'Missionary of Lucifer' Sentenced to 42 Years
I N D I A N A P O L I S, Nov. 14, 2000 -- A self-described “missionary of Lucifer” was sentenced to more than 42½ years in prison today for burning 26 churches during an eight-state rampage in the 1990s.
Jay Scott Ballinger, 38, of Yorktown, Ind., was also ordered by a federal judge to pay $3.6 million in restitution. He had pleaded guilty in July to 29 charges, including 20 counts of damaging religious property.
He still faces federal charges in Georgia for five church fires in 1998 and 1999, including one that killed a firefighter.
The plea agreement said Ballinger “frequently expressed his hostility toward organized Christianity, signed individuals he met to contracts with the devil and termed himself a missionary of Lucifer.”

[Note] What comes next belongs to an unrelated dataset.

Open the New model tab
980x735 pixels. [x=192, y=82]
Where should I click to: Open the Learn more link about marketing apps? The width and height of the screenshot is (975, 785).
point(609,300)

He pleaded guilty in connection with more fires than any other defendant since President Clinton formed the National Church Arson Task Force in 1996 in response to a string of fires, many of them at black churches across the South.
Ballinger is white; he is suspected of setting fire to both black and white churches.
Caught by Off-Duty Cop
Ballinger was arrested in 1999 after suffering burns from a church fire he allegedly set in Ohio. An off-duty policeman questioned him after remembering Ballinger’s name from an earlier church fire investigation.
Federal authorities initially said Ballinger admitted burning 30 to 50 churches in 11 states between 1994 and 1998.
Ballinger, a mostly unemployed high-school dropout who lived with his parents before the arson spree, admitted burning churches in Indiana, Ohio, Kentucky, Tennessee, Missouri, Alabama, South Carolina and California.
Ballinger’s companion, Angela Wood, 25, of Athens, Ga., pleaded guilty a year ago to several arson-related counts. She is awaiting sentencing.